De dosering van flurazepam moet op individuele basis door de arts worden vastgesteld, afhankelijk van de ernst van de slapeloosheid en de reactie van de patiënt op de behandeling.

Over het algemeen varieert de toegediende dosis flurazepam van 15 mg tot een maximum van 60 mg per dag.

De behandeling kan van enkele dagen tot maximaal vier weken duren, inclusief de periode van geleidelijke onderbreking.

Bij oudere patiënten, patiënten met lever- en / of nieraandoeningen en bij patiënten met chronische longinsufficiëntie kan het nodig zijn de dosis van het toegediende geneesmiddel te verlagen.

Zwangerschap en borstvoeding

Het gebruik van het geneesmiddel door zwangere vrouwen wordt niet aanbevolen, behalve in het geval dat de arts het niet absoluut noodzakelijk vindt.

De toediening van flurazepam tijdens de laatste zwangerschap of tijdens de bevalling kan de volgende bijwerkingen bij de foetus of de pasgeborene veroorzaken:

  • Onregelmatigheid in de foetale hartslag;
  • onderkoeling;
  • hypotonie;
  • Ademhalingsdepressie;
  • Mogelijkheid tot ontwikkeling van fysieke afhankelijkheid en ontwenningsverschijnselen in de postnatale periode.

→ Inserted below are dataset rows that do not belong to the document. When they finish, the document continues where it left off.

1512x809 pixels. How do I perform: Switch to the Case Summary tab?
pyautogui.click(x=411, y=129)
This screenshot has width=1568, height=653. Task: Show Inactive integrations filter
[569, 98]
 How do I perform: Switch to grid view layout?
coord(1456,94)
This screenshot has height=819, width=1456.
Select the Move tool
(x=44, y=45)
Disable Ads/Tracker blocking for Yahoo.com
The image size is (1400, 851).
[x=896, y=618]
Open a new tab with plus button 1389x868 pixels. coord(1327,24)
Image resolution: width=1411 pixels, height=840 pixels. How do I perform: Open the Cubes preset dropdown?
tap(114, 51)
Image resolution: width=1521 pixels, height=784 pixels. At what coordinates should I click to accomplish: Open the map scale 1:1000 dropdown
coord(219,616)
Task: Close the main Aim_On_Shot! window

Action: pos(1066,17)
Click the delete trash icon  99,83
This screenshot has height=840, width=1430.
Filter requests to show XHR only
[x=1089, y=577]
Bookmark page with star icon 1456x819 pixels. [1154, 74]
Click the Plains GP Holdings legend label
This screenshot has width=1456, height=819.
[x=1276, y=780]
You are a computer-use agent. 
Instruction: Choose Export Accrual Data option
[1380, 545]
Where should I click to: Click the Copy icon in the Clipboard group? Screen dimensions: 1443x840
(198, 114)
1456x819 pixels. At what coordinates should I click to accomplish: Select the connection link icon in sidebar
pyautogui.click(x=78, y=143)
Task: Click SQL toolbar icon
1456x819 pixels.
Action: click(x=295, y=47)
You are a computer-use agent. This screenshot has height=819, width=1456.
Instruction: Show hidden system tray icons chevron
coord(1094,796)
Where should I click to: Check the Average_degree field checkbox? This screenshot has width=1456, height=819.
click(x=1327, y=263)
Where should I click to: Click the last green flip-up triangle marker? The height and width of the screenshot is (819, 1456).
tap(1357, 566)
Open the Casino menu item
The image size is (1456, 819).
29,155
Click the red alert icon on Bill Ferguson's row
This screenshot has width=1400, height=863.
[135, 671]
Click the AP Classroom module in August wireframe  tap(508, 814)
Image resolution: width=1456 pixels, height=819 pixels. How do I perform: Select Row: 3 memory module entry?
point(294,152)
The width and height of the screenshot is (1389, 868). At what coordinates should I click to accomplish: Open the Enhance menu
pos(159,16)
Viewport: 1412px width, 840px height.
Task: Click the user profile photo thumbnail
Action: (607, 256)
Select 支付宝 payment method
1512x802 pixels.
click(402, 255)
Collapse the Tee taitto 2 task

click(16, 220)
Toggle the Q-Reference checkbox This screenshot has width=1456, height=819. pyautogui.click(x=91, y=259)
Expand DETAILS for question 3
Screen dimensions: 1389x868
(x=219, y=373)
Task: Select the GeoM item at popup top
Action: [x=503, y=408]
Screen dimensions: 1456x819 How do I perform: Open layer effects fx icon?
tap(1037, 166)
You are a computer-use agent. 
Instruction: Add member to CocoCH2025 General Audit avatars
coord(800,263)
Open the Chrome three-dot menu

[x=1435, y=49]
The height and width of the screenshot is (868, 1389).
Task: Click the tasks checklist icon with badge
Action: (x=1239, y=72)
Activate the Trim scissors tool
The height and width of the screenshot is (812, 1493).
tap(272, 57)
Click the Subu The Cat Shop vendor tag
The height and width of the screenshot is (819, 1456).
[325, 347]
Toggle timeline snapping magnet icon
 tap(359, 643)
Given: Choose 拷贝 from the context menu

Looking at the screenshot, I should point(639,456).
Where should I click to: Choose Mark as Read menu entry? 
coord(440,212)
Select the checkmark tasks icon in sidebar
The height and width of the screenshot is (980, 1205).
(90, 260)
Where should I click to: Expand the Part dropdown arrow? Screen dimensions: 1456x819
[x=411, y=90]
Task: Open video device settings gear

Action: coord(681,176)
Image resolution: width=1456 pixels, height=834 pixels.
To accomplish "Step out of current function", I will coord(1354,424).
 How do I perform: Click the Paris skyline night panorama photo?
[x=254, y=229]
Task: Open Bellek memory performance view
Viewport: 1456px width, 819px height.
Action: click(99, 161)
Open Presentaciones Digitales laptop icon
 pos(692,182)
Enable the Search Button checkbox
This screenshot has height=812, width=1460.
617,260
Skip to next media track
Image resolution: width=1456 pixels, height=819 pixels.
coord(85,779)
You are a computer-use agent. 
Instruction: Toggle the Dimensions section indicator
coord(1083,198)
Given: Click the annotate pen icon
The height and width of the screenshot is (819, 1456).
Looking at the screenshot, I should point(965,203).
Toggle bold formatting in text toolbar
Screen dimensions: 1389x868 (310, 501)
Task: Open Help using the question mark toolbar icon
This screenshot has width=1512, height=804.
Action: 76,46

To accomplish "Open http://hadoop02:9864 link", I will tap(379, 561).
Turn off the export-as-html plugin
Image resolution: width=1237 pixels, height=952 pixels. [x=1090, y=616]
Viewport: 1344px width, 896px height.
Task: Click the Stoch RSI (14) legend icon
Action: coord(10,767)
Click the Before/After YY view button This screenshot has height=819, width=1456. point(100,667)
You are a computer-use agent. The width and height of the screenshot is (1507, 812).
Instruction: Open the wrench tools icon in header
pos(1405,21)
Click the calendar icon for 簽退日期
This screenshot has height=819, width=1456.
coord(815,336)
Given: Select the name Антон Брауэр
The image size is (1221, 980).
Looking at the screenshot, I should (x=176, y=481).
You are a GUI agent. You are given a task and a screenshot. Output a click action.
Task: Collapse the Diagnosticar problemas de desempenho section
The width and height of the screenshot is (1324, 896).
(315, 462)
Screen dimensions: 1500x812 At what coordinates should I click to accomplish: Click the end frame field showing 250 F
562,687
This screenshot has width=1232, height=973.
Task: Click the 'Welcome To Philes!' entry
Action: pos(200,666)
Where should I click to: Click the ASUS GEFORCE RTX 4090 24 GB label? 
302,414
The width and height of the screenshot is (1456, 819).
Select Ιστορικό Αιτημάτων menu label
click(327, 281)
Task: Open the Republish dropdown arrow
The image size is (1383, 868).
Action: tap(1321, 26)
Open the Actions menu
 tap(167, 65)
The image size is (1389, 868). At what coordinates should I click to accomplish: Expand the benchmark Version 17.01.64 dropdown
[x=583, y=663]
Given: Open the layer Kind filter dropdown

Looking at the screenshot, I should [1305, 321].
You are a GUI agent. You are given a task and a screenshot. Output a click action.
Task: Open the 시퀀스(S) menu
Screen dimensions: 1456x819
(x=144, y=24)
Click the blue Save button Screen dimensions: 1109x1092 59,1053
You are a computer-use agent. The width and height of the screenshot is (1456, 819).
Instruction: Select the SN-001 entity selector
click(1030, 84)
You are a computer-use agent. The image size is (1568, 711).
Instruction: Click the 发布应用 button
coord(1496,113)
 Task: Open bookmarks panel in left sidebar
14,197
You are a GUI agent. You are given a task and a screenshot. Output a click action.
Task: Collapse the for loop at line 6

Omdat benzodiazepines worden uitgescheiden in de moedermelk, mag flurazepam niet worden gebruikt door moeders die borstvoeding geven.

Contra

Het gebruik van flurazepam is gecontra-indiceerd in de volgende gevallen:

  • Bekende overgevoeligheid voor flurazepam;
  • Bij patiënten met myasthenia gravis (een neuromusculaire aandoening);
  • Bij patiënten met ernstige respiratoire insufficiëntie;
  • Bij patiënten die lijden aan ernstige pulmonale insufficiëntie;
  • Bij patiënten met ademhalingsdepressie;
  • Bij patiënten met ernstige leverinsufficiëntie;
  • Bij patiënten die lijden aan slaapapnoesyndroom;
  • Bij patiënten met obsessieve of fobische toestanden;
  • Bij patiënten met chronische psychose.